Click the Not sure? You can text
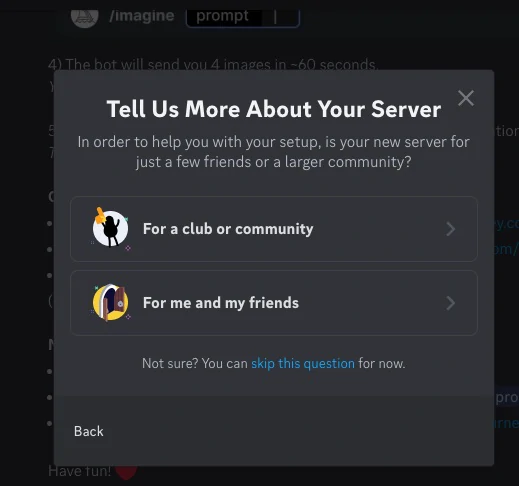This screenshot has width=519, height=486. (195, 363)
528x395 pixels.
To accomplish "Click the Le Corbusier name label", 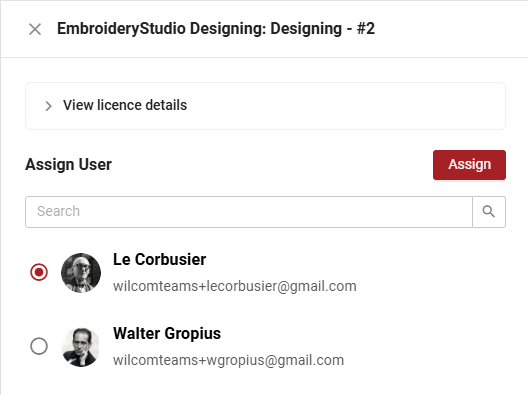I will (x=160, y=260).
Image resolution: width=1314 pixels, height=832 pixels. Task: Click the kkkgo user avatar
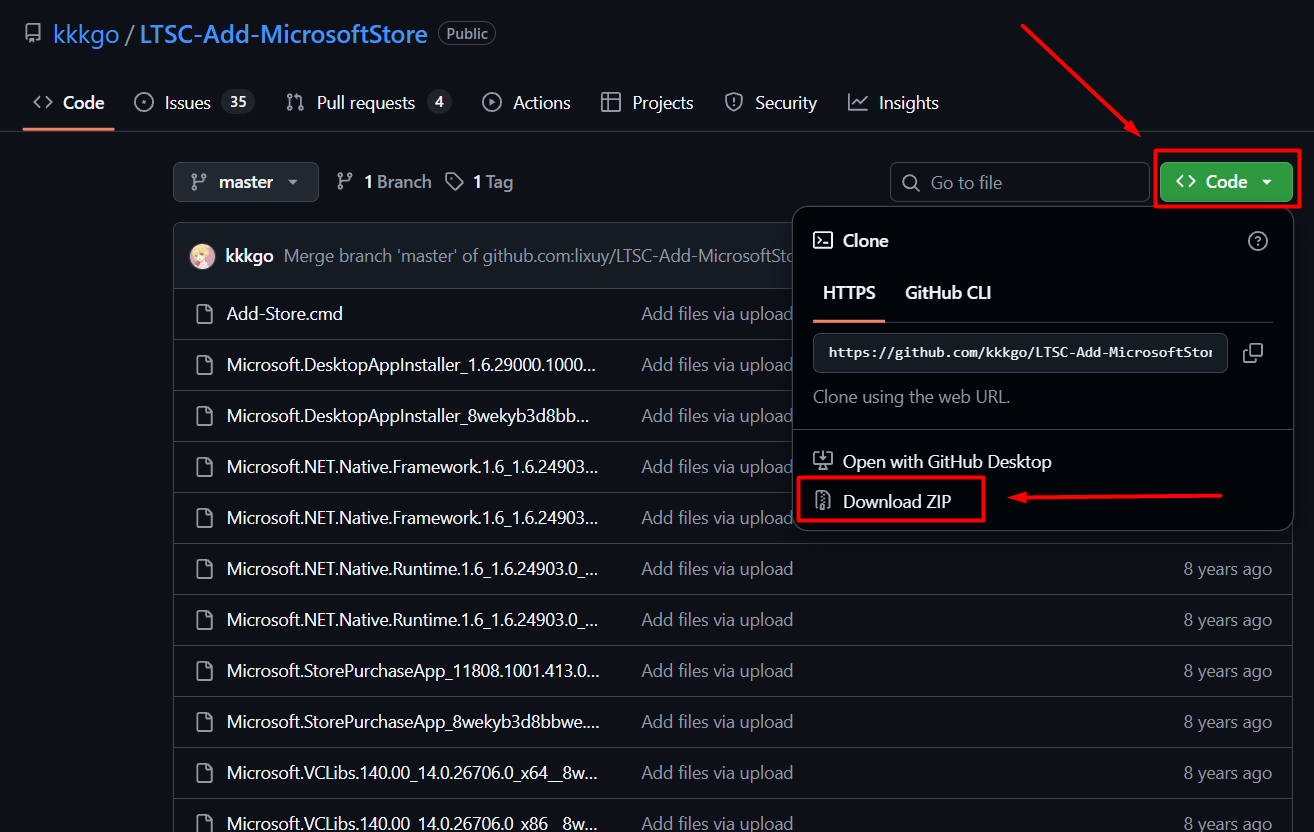coord(203,256)
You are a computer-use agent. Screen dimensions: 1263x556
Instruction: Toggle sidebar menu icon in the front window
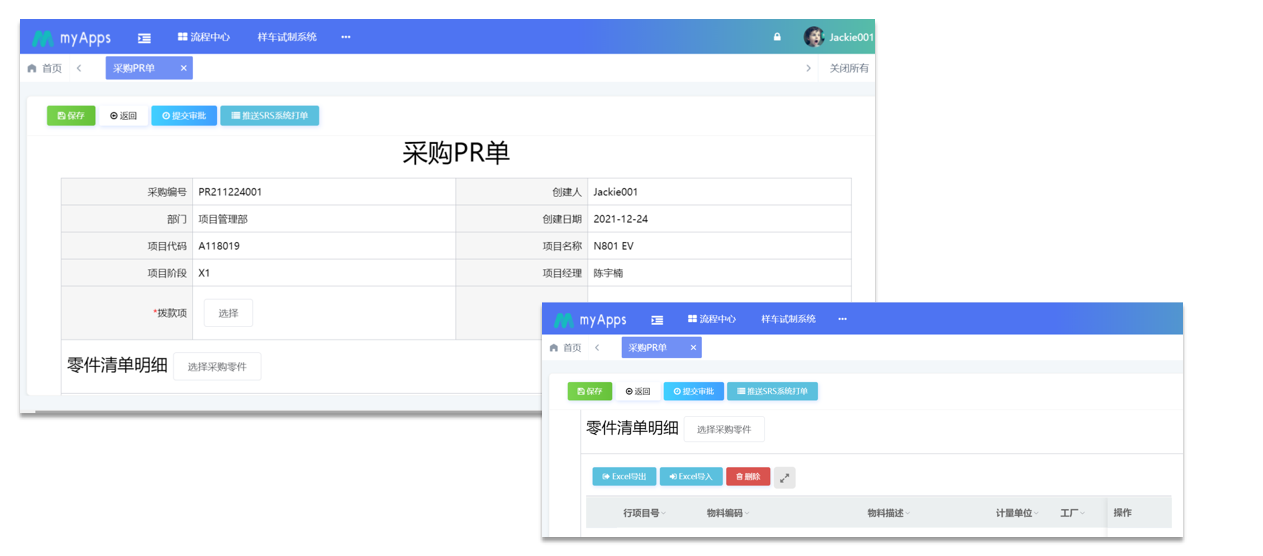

Exercise goal: Your answer must be the lines from the one containing "Image resolution: width=1314" through the last line of the records, both included, written out exactly and without pictures.

Answer to this problem:
Image resolution: width=1314 pixels, height=832 pixels. Task: Click the kkkgo user avatar
coord(203,256)
You are a computer-use agent. Screen dimensions: 1263x556
Instruction: Toggle sidebar menu icon in the front window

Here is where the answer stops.